### Task goal
Produce a word-for-word copy of the lines from the one that contains "Where should I" to the final line of the data below, with all pictures dropped.

### Dataset entries

■ ■ ■ ■ ■ ■ ■

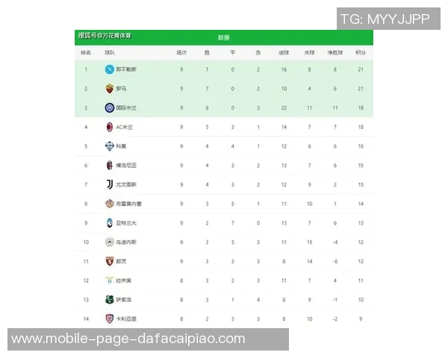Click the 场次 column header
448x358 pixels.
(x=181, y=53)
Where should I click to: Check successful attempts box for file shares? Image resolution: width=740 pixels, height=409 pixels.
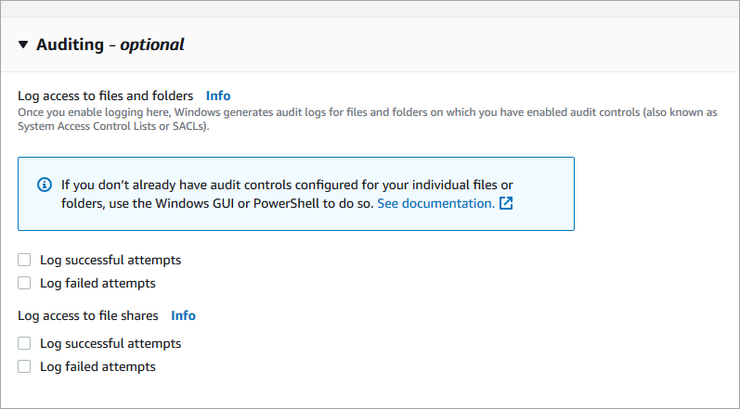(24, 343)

■ ■ ■ ■ ■ ■ ■

### Result of the exercise
Where should I click to: Check successful attempts box for file shares? Image resolution: width=740 pixels, height=409 pixels.
(24, 343)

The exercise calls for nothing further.